I know my personal shortcomings. I'm somewhat a loner and don't feel comfortable with people unless I know them well. Social situations I still think as something I need a lot more practice with, but I only can do my best now, appear a bit less moody and retiring, and generally a more approachable person, though it's not too easy for me. I think I've got a strong anti-authoritarian tendency and I get heavily defensive if I feel someone wants to boss me around. I hated the army's brainwashing machinery with all those red-faced drill sergeants screaming their lungs out. I despise the idea that I would have to kiss the behind of some little workplace Hitler again. My tendencies might me make a lousy team player, but on the other hand, I know I can work independently, be creative and can be totally dedicated and persistent with what I'm doing.

Wednesday, January 05, 2005

Pulpetti Blog And pHinn The Pink Floyd Apologist

My good friend Juri Nummelin, the pulp fiction expert extraordinaire, has opened his own blog at http://pulpetti.blogspot.com/. Expect a lot of Juri-esque rants about crime fiction, music and whatever.
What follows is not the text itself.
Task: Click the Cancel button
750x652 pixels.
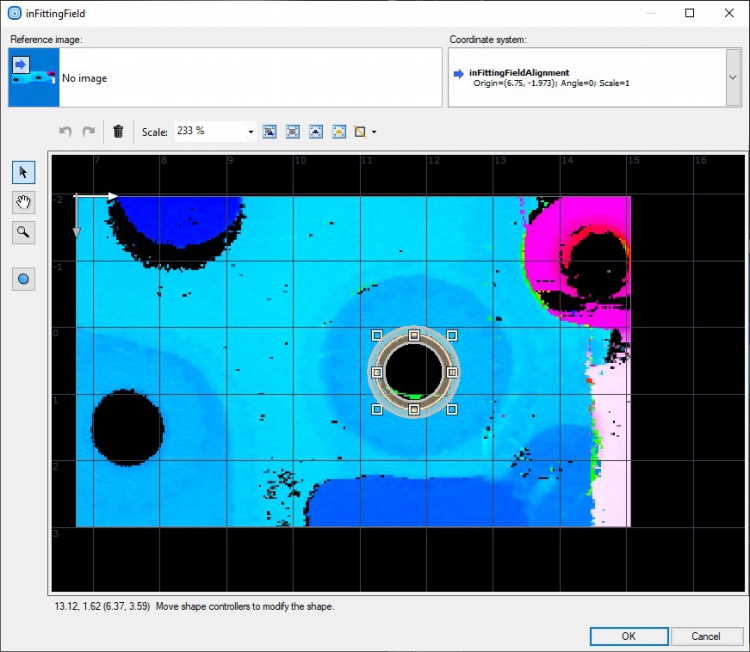Action: 706,636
Except I have to digress about Pink Floyd, Juri. Yes, it's true, pHinn is not just a closet Pink Floyd fan any more! Syd Barrett-era is the best for me, of course, but I'd be a big liar, if I didn't say I wouldn't have been listening a lot of their post-Syd albums too. I love their atmospheric cinematic soundscapes (I always get chills listening to those synths on 'Shine On You Crazy Diamond'), and their pioneering use of editing and segueing tracks plus sound effects (e.g. on Dark Side of the Moon) I see paving the way for the later electronic music and sampling too.
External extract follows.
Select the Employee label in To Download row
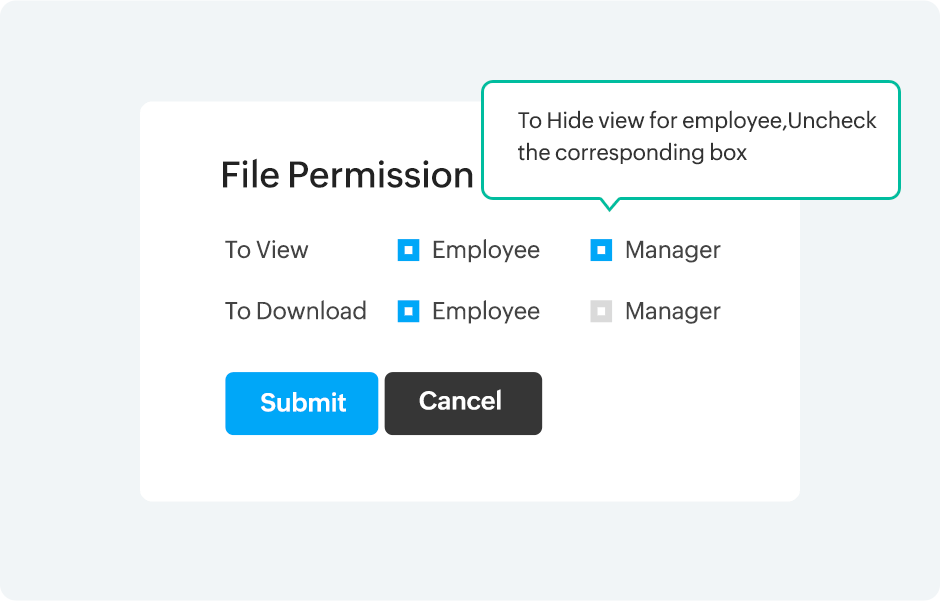Image resolution: width=940 pixels, height=601 pixels. [x=485, y=311]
Some favourite Floyd tracks of mine: 'Careful With That Axe'/'Come Out Number 51, Your Time Is Up' (the version used in the "Apocalypse Scene" of the film Zabriskie Point) -- if you can, listen to those versions following each other: it starts as a slow atmospheric drone and just explodes at the end, blows my mind every time. 'Echoes' and 'One of These Days' -- just hypnotic, with Roger Waters' funky bass. Only with The Wall Waters' egomania got too much for me, but I even like that one half-much (post-Waters albums I don't even rate).

Of course every good punk worth their salt is supposed to hate the Pinkies, thanks to Johnny Rotten's famous "I Hate Pink Floyd" T-shirt (which should have had "Genesis" instead of Floyd, methinks), but I've just been listening to my favourite album from John Lydon's (a.k.a. J. Rotten) post-Pistols project Public Limited Image, Second Edition (a.k.a. Metal Box), and I have to say, with Jah Wobble's immortal liquid basslines, eerie soundscapes with chilly synths and all, even this album has its Floyd-esque moments! There's a little bit of Pink Floyd everywhere, eh? Ha ha, you old punks and wanna-be punks!